Case Scenario #2: In case scenario #2, your psychiatrist performed 30 minutes of individual psychotherapy and ten minutes of family counseling. Prior to Jan.1, 2017, you could have reported 90834 for this service as the total time spent amounts to 40 minutes with patient and/or family members, which satisfies the time requirement of 38 to 52 minutes for reporting this code.

If the service is done after Jan.1, you will report 90832, as the individual psychotherapy was done only for 30 minutes, which is the typical time component for 90832 and less than the minimum time requiredto report 90834. You cannot report 90847 for the visit as your clinician did not perform the family counseling for 26 minutes or more.

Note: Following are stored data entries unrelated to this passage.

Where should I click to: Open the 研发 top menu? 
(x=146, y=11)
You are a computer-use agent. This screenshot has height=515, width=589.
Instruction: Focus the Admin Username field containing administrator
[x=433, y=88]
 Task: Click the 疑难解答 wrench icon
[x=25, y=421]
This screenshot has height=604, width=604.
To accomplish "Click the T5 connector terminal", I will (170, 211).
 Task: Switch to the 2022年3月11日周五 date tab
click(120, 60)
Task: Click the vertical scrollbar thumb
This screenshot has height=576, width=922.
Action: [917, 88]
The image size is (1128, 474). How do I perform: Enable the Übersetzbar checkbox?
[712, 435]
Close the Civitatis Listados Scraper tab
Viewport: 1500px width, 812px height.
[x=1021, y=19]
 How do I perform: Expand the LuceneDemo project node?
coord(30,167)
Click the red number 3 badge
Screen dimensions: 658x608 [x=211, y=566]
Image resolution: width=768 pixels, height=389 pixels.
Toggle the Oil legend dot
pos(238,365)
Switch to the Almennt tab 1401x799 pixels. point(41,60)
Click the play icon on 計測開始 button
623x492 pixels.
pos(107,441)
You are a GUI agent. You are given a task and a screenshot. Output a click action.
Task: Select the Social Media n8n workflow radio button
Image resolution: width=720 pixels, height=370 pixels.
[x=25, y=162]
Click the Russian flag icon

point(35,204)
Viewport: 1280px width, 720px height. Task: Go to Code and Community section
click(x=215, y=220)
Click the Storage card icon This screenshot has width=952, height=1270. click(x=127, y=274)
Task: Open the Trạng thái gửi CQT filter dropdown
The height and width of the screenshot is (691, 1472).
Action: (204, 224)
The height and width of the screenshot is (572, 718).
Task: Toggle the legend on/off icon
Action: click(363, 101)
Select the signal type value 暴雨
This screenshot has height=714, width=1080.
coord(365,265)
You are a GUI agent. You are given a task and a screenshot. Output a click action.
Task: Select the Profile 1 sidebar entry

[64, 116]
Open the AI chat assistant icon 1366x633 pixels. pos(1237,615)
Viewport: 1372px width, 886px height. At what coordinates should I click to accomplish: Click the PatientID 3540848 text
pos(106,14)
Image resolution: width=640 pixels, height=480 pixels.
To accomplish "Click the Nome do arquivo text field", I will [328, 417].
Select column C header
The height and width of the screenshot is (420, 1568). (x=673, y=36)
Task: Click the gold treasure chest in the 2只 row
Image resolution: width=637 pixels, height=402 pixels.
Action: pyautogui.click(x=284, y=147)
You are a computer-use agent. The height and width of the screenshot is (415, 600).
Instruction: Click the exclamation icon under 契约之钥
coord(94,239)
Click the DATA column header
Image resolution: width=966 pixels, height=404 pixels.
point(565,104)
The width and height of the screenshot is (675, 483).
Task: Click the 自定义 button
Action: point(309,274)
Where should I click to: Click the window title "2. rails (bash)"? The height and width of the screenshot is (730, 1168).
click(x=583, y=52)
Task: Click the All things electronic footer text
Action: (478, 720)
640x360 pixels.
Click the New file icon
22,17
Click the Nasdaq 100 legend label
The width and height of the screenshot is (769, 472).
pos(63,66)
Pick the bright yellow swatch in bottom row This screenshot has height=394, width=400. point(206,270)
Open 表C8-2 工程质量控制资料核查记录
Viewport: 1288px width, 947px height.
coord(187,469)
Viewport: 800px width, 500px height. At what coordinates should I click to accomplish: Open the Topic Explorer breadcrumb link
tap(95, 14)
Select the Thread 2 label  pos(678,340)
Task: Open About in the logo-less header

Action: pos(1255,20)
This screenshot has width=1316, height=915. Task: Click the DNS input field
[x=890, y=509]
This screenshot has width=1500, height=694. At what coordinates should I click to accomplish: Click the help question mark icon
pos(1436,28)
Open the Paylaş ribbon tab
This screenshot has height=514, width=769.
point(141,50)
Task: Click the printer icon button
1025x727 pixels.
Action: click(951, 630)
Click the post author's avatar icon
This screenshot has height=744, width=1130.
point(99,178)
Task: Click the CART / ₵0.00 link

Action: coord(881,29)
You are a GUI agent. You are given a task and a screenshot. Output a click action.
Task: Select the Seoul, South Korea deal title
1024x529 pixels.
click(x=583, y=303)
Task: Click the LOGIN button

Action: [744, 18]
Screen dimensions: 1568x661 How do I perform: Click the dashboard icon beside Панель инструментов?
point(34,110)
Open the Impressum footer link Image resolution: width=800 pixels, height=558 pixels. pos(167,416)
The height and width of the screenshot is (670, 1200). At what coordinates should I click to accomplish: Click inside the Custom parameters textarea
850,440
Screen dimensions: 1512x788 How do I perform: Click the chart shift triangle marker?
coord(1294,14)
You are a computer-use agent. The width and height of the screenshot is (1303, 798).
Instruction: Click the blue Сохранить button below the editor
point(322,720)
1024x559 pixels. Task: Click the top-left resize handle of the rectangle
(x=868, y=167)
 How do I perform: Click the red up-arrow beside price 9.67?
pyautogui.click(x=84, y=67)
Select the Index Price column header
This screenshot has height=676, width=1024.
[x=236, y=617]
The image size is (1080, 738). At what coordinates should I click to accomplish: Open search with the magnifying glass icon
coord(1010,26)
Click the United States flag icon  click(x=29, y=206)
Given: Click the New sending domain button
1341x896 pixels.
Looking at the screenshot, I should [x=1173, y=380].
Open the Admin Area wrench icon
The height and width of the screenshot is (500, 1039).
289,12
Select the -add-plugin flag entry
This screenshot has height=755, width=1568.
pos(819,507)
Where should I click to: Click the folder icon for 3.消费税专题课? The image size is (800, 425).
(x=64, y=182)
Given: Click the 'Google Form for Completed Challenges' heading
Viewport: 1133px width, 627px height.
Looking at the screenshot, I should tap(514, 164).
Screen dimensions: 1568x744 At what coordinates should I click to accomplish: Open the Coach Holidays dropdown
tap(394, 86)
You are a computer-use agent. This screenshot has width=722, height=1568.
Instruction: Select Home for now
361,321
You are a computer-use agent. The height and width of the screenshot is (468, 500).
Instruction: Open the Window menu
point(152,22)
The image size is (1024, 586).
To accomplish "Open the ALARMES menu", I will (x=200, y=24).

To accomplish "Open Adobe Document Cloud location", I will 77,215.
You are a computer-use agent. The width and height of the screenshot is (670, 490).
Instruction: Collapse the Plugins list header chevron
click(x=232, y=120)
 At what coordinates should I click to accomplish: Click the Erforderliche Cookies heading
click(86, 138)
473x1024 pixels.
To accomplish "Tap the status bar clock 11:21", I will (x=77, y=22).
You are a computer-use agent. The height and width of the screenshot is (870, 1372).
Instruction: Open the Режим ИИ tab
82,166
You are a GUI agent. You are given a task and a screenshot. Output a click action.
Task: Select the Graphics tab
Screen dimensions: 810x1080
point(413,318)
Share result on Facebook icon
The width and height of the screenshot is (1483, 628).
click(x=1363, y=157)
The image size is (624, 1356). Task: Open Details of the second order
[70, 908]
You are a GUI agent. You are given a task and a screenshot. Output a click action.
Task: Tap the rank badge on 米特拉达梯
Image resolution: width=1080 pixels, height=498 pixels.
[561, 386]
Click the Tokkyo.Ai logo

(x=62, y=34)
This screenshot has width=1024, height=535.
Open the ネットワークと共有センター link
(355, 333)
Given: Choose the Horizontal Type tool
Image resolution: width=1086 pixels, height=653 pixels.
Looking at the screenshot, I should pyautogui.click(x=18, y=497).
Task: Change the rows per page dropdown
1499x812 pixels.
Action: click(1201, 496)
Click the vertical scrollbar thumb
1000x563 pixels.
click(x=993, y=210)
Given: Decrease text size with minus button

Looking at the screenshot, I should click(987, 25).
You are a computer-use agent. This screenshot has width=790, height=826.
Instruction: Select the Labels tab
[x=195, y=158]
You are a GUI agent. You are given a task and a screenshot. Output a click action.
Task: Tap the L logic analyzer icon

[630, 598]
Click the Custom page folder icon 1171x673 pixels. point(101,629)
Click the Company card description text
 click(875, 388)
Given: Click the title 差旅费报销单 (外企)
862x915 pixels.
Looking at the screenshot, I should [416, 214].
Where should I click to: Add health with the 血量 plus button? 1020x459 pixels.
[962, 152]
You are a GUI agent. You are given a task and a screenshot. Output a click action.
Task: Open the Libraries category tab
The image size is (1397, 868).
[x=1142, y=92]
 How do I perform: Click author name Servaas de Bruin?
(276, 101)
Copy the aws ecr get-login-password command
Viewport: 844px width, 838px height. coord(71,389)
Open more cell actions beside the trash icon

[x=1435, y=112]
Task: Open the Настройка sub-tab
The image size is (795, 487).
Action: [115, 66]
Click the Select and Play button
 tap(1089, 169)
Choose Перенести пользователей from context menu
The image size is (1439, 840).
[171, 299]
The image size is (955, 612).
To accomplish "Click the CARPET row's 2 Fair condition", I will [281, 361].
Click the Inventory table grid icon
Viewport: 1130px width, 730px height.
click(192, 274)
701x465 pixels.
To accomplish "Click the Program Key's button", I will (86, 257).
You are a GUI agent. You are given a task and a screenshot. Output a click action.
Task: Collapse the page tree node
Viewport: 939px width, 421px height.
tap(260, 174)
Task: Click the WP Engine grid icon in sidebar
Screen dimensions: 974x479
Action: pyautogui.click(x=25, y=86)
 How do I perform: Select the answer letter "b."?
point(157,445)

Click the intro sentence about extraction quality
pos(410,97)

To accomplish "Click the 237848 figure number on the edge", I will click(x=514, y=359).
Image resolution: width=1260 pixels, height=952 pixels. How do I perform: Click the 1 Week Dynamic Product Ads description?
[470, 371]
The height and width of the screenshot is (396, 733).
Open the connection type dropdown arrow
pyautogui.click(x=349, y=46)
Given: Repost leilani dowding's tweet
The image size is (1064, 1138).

Case Scenario #3: In case scenario #3, your psychiatrist performed 60 minutes of individual psychotherapy and 30 minutes of family therapy. If you were reporting this service before Jan 1st, and the focus of the time spent with the family was on the individual (rather than family dynamics) you could have reported 90837 and +99354 (Prolonged evaluation and management or psychotherapy service[s] [beyond the typical service time of the primary procedure]…) for the visit, since the session lasted for 90 minutes and thus satisfies the time requirement for reporting prolonged services code.

For this service beyond Jan 1, 2017, you would only be reporting 90837 for the individual psychotherapy. You cannot report the prolonged service code factoring in the time spent in family therapy. Instead, since the family therapy meets the time requirement of 26 minutes, you can report 90847 for the family therapy. Append modifier 59 (Distinct procedural service) to 90837 to report both the services together, since CCI edits otherwise bundle 90837 into 90847 when reported on the same date for the same patient.